The Department for Education’s Behaviour Advisor has hit out at Bristol this week, criticising No More Exclusion plans announced for the city.
It comes in the wake of Bristol Youth Mayors Anika Mistry and Jeremiah Dom-Ogbonna, announcing the intention on Twitter.
On Friday 22 July, they Tweeted: ‘Exclusion in schools is increasing across the country, destroying the lives of young people – this has gone on too long! We are introducing a campaign to make Bristol a ‘Zero Exclusion City’ a campaign introduced by Bristol Youth Mayors.’
Elaborating In a blog on Bristol Mayor Marvin Rees’ website, they wrote: ‘However, for some students, school feels like a prison, where often the decision for an exclusion from school isn’t justifiable and concerns have been raised about the link between exclusions and race, where institutional racism could be a factor. We feel that we all should take action and campaign for Bristol to become a ‘Zero Exclusion City’, where our schools understand and respect young people and make them feel appreciated and valued, both in and out of school.’
The announcement caused Department for Education (DfE) Behaviour Advisor Tom Bennett, to lash out at the city.
Bennett has been a vocal critic of the NME campaign As far back as October 2020, he called the movement ‘a scandal’.
Bennett Tweeted: ‘The No More Exclusions scandal has at least had the effect of exposing the extremist, anti-child ideologies that trouble mainstream discourse around school behaviour. Put simply: some people really do believe every child just needs a kind word and everything will be ok’
In response to the announcement made by Bristol Youth Mayors, Bennett wrote: ‘Bristol: working to make schools less safe for children and staff? Zero exclusions strategies are a safeguarding disaster, and go against current DfE guidelines.’

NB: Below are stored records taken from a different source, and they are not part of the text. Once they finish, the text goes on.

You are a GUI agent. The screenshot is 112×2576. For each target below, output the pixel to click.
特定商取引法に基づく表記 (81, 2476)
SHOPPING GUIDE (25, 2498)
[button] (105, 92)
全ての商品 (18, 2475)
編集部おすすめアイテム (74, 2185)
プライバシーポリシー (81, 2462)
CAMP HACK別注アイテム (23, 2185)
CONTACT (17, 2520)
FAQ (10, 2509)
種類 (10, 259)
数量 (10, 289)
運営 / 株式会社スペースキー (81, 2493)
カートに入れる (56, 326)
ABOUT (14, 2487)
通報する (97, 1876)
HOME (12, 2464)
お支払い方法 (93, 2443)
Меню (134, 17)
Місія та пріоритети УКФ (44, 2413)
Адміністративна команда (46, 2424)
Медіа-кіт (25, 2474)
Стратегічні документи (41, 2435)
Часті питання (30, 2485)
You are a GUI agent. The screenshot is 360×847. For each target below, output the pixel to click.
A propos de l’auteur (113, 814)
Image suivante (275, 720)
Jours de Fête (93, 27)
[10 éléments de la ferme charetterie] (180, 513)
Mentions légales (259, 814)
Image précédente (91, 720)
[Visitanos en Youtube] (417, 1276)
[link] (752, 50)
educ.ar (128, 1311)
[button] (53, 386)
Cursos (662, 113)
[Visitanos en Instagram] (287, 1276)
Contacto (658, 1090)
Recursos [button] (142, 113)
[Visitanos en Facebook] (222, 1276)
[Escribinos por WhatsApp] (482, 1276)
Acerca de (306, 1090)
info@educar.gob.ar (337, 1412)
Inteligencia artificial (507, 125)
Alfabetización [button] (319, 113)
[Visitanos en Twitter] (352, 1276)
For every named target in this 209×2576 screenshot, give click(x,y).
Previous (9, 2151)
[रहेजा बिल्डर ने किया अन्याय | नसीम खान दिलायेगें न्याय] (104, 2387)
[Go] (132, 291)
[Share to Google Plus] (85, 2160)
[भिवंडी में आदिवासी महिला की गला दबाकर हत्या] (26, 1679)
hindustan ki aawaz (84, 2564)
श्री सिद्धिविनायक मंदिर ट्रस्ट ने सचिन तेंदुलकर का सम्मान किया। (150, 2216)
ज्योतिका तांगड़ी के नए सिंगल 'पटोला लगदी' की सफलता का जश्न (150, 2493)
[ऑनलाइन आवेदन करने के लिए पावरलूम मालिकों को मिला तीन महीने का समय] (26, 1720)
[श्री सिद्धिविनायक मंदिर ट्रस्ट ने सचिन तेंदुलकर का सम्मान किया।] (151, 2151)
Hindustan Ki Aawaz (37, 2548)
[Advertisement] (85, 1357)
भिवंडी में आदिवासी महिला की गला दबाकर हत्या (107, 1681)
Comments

The Tweet attracted the attention of other vocal opponents of the scheme, including blogger teacher Andrew Old, who Tweeted: ‘Another city where the politicians are willing to make schools unsafe for the sake of ideology.’
No More Exclusions (NME) is a black-led anti-racist organisation aiming to abolish exclusions. They work as a coalition which includes child, young people and their families as well as education professionals, trade unionists, social workers, legal professionals, faith leaders, journalists and a further wide ranging number of people who support the cause.
NME says ‘We believe that school exclusions form part of a continuum of state violence enacted against communities racialised as Black, brown, Muslim and Gypsy, Roma, Traveller, against disabled people and against working-class communities. We support all those struggling to abolish exclusions and transform education into a nurturing and enriching experience for all children and young people.’
The group aims to ‘effect change from the bottom up’ by working with individuals and collectives who share their values and vision for social justice in education.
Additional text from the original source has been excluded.